[BreachExchange] NCSC and ICO pledge to support data breach victims

[Destry Winant]

https://www.computerweekly.com/news/252462242/NCSC-and-ICO-pledge-to-support-data-breach-victims

The National Cyber Security Centre (NCSC) and the Information
Commissioner’s Office (ICO) say greater clarity of roles will better
align responses to attacks, and have agreed a framework for
collaboration in a memorandum of understanding.

The agreement outlines the separate roles and responsibilities each
organisation has after a cyber incident, making it easier for a victim
to deal with the right organisation at the right time.

Ciaran Martin, CEO of the NCSC, said the NCSC will engage directly
with victims to understand the nature of the incident and provide free
and confidential advice to help mitigate its impact in the immediate
aftermath.

The NCSC will encourage impacted organisations to meet their
requirements under General Data Protection Regulation (GDPR) and the
Network and Information Systems (NIS) Directive, while reassuring
organisations that the NCSC will not share information reported to
them on a confidential basis with the ICO without first seeking the
consent of the organisation concerned.

Martin said the NCSC will also help the ICO expand their GDPR guidance
as it relates to cyber incidents.

James Dipple-Johnstone, ICO deputy commissioner, operations said the
ICO will focus its early stage engagement to the vital steps required
to help ensure affected organisations mitigate risks to individuals
and stand up an effective investigation.

The ICO will also establish circumstances of the incident, making sure
that organisations have adequately protected any personal data put at
risk and in circumstances of high risk to individuals organisations
have properly met their legal responsibilities.

Both organisations have committed to share anonymised and aggregated
information with each other to assist with their respective
understanding of the risk.

They have also committed to amplify each other’s messages to promote
consistent, high-quality advice to ensure the UK is secure and
resilient to cyber threats.

Martin said the framework will enable both organisations to best serve
the UK during data breaches, while respecting each other’s remits and
responsibilities.

“The development of this understanding is as a result of a
constructive working relationship between our organisations, and we
remain committed to an open dialogue on strategic issues,” he said.

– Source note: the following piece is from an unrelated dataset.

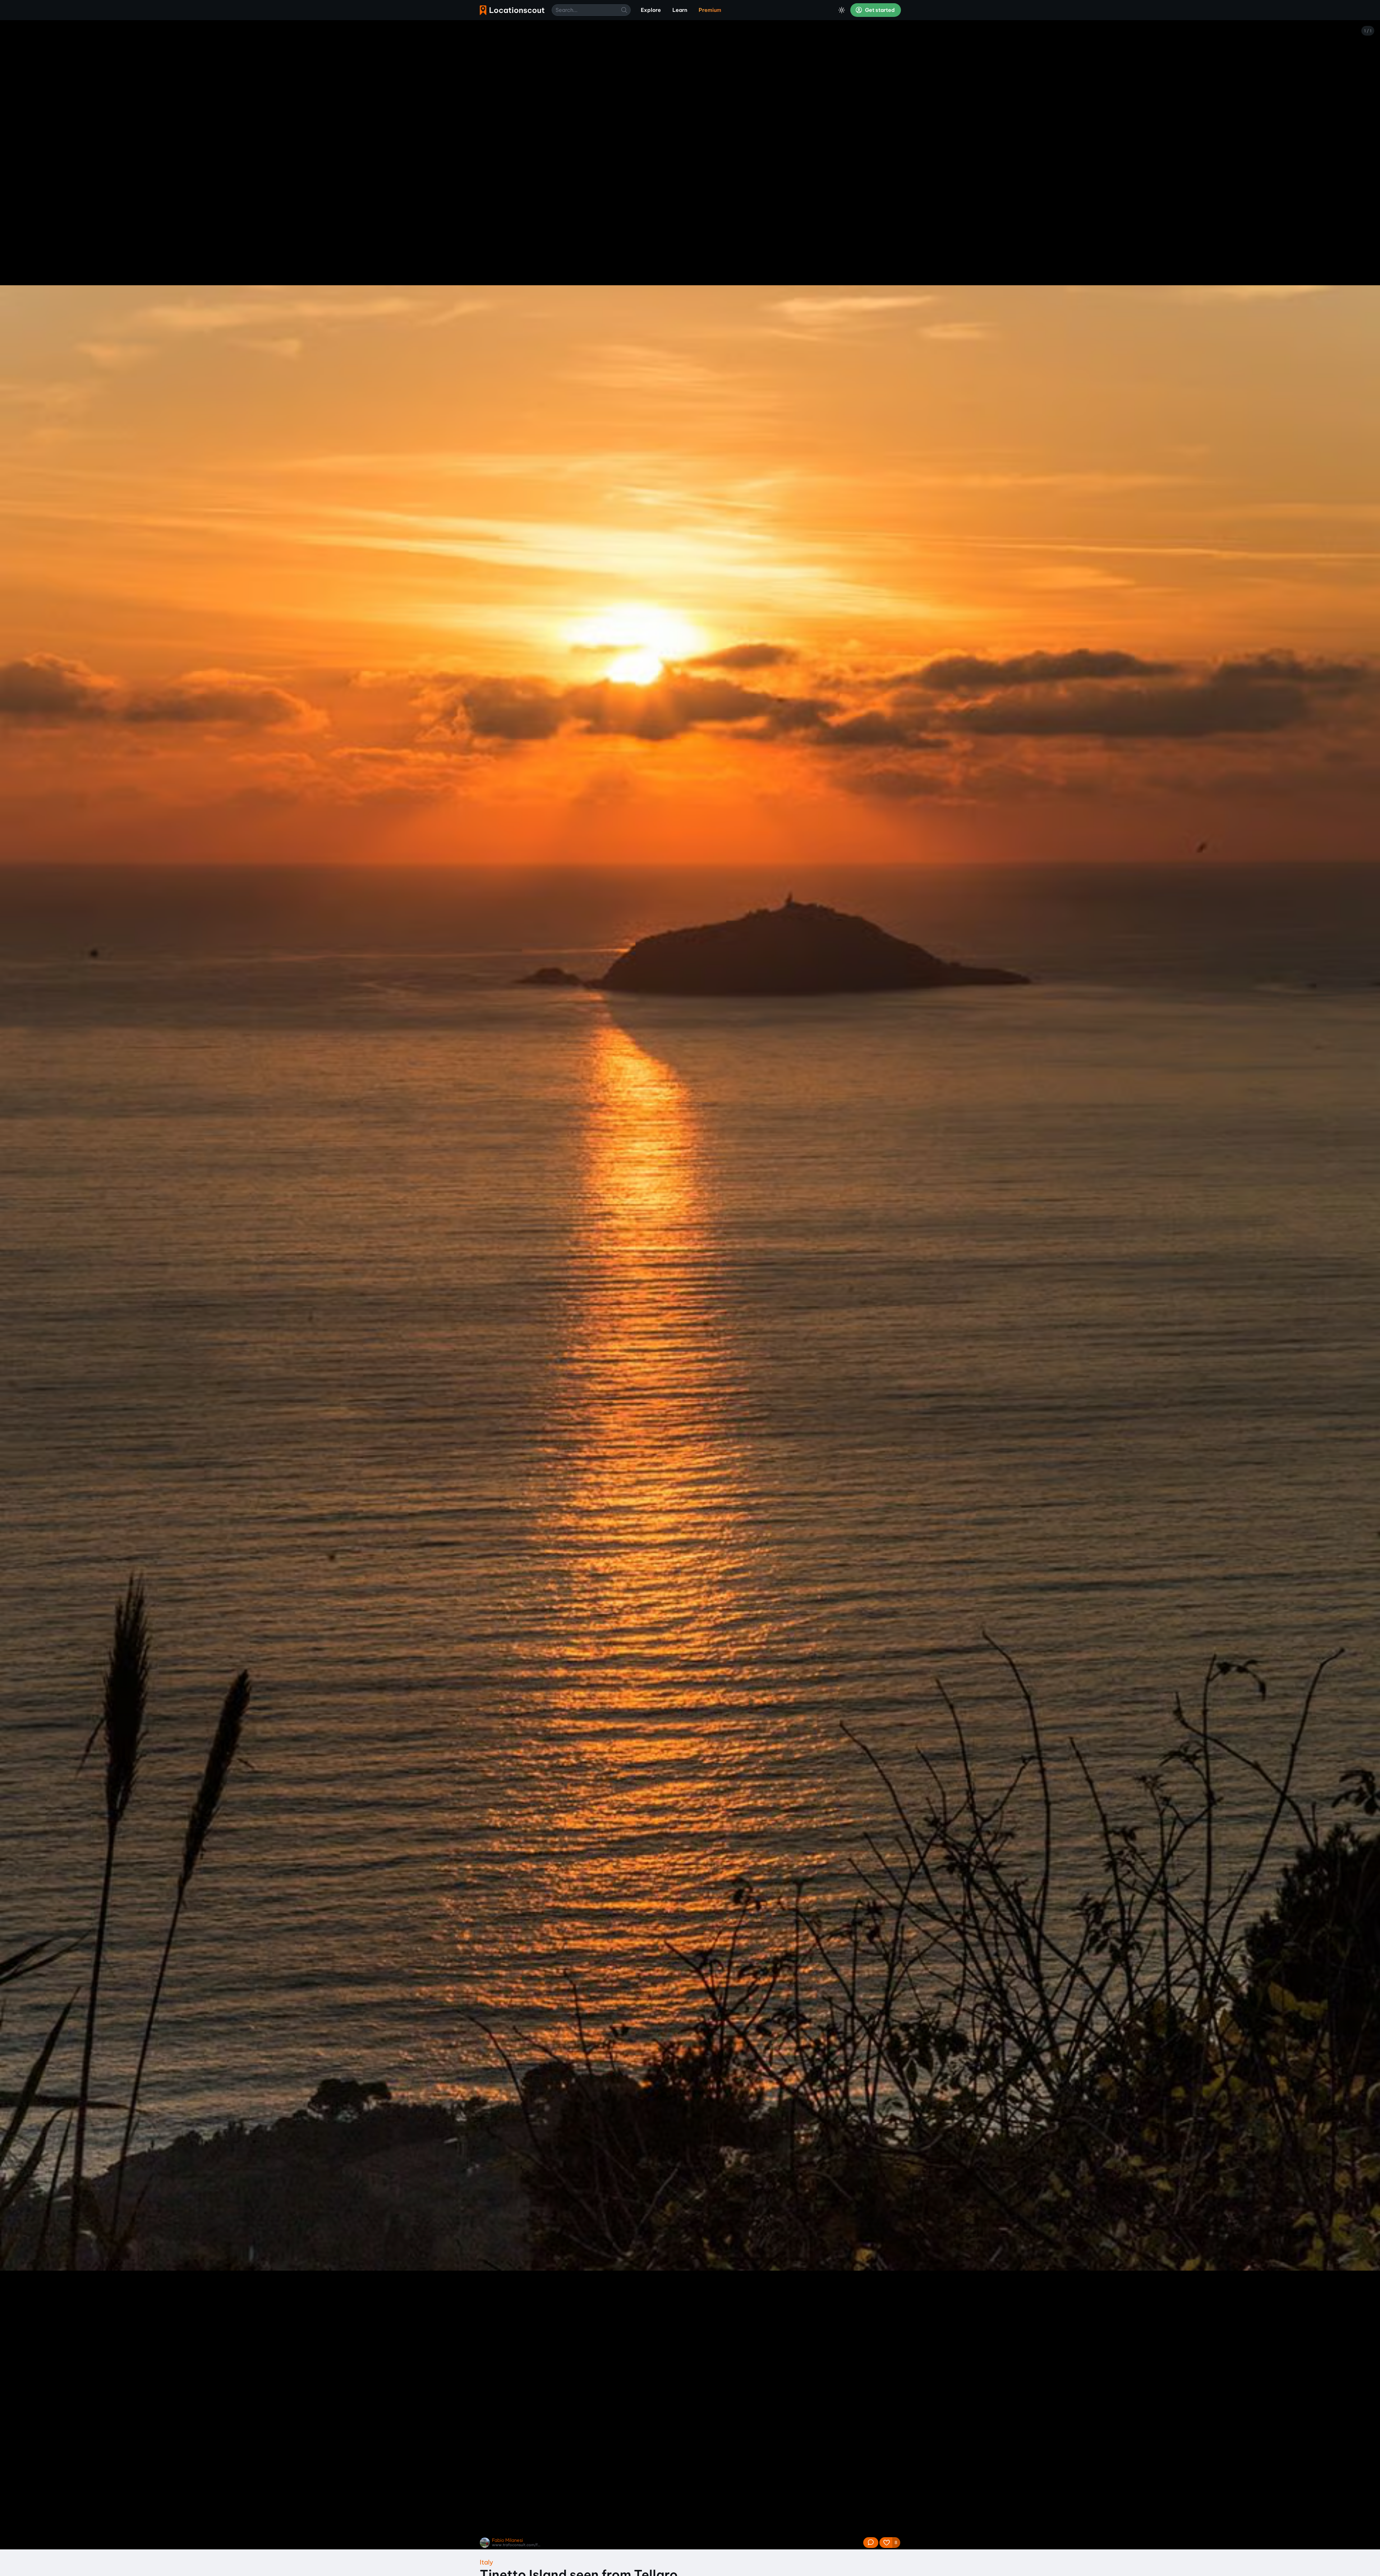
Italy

“While it’s right that we work closely together, the NCSC will never
pass specific information to a regulator without first seeking the
consent of the victim.”

Dipple-Johnstone said it is important that UK organisations understand
what to expect if they suffer a cyber security breach.

“The NCSC has an important role to play in keeping UK organisation
safe online, while our role reflects the impact cyber incidents have
on the people whose personal data is lost, stolen or compromised,” he
said.

“Organisations need to be clear on the legal requirements when to
report these breaches to the ICO, and the potential implications,
including sizeable fines, if these requirements aren’t followed.”

Speaking at the CyberUK 2019 conference in Glasgow, Dipple-Johnstone
said the ICO will encourage organisations that report breaches to
report the incident directly to the NCSC where the ICO feels the
organisation could benefit from an NCSC response.

“It is a criminal offence for ICO members of staff to disclose any
information without certain strict criteria being met, so
organisations can report breaches to us without any fear of
proprietary information getting out because there are those checks and
balances in place.”

The NCSC said it will seek to forge similar enhanced clarity on its
working relationship with law enforcement colleagues who are at the
core of the response to malicious data breach incidents.